3) Identity essentially preaches that white people are the “true children of Israel,” blessed by God, and that Jews are actually satanically-descended pretenders to the title. Nonwhites, they believe, are soulless “mud people,” the functional equivalent of animals.
4) Swift had several close followers and associates, including Gerald L.K. Smith, a former leader in the fascist Silver Shirts, and William Potter Gale, who advocated for “Christian soldiers” and went on to found the Posse Comitatus movement.
5) One of Swift’s and Gale’s followers named Keith Gilbert, was arrested in 1965 with the makings for a bomb he intended to place under the stage at the Los Angeles Palladium when Martin Luther King Jr. spoke there. He spent 12 years in San Quentin.
6) When Swift died in 1970, an aeronautics engineer named Richard Butler took over the reins, and soon decided to move the church out of California. He chose northern Idaho for a very specific reason.
7) This was a period when white-supremacist groups had been pushed so far to the fringes that many of them began cooperating and co-organizing with each other for survival. This included the Ku Klux Klan, William Pierce’s National Alliance, the Posse, and others.
8) The leaders of these factions, particularly the Michigan Klan leader Robert Miles, came up then with the first iteration of the white-nationalist ethnostate. He wanted to create just such a state in the Pacific Northwest. This plan was called “the Northwest Imperative.”

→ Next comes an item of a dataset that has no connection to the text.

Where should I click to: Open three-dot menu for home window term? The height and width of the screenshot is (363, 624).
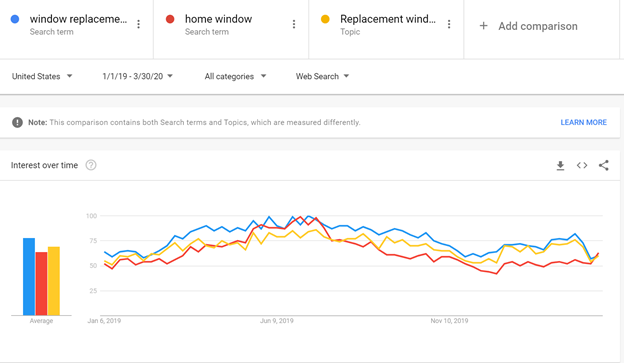tap(294, 24)
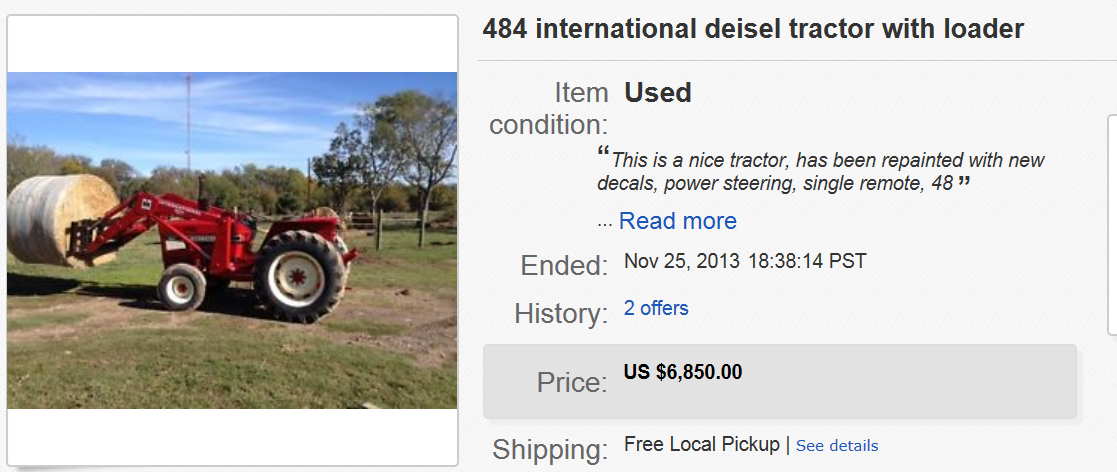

9) Essentially the idea was to create an all-white homeland in the four northwestern states (Washington, Oregon, Idaho and Montana), chosen largely because there were so few minorities there already. The imperative called for all dedicated white supremacists to move there.

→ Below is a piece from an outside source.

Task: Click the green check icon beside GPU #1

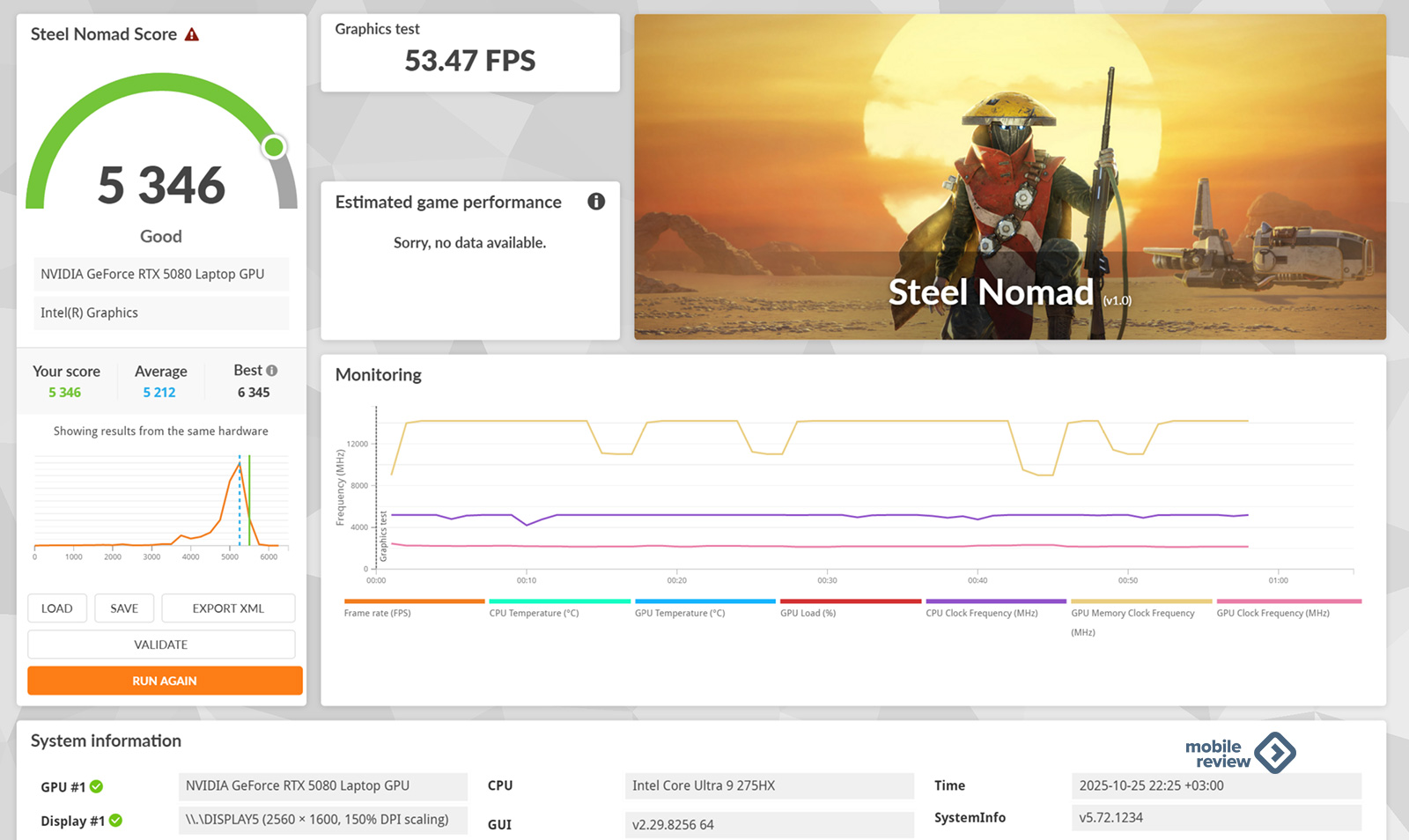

10) This clip, BTW, is from the 1991 documentary “Blood in the Face,” which I recommend to anyone interested in seeing how white supremacists organized in this period. A young Michael Moore is the chief interviewer. https://g.co/kgs/AUGh8s 
11) Miles passed away in 1992, but his legacy lives on in many ways, especially among the young alt-right crowd.

https://thelivingstonpost.com/death-of-a-klansman-25-years-later-how-the-sick-legacy-of-bob-miles-continues-to-haunt-howell/
12) It was Richard Butler who decided to put this plan into action. In the mid-1970s, he purchased a parcel of land in the Idaho Panhandle near Hayden Lake and in 1976 moved the Church of Jesus Christ-Christian there. They called the compound the Aryan Nations.
13) In short order, Butler began organizing an annual gathering of all kinds of white-supremacist groups in Hayden Lake called the World Congress of Aryan Nations. Klansmen, National Alliance, skinheads and haters from all across America attended.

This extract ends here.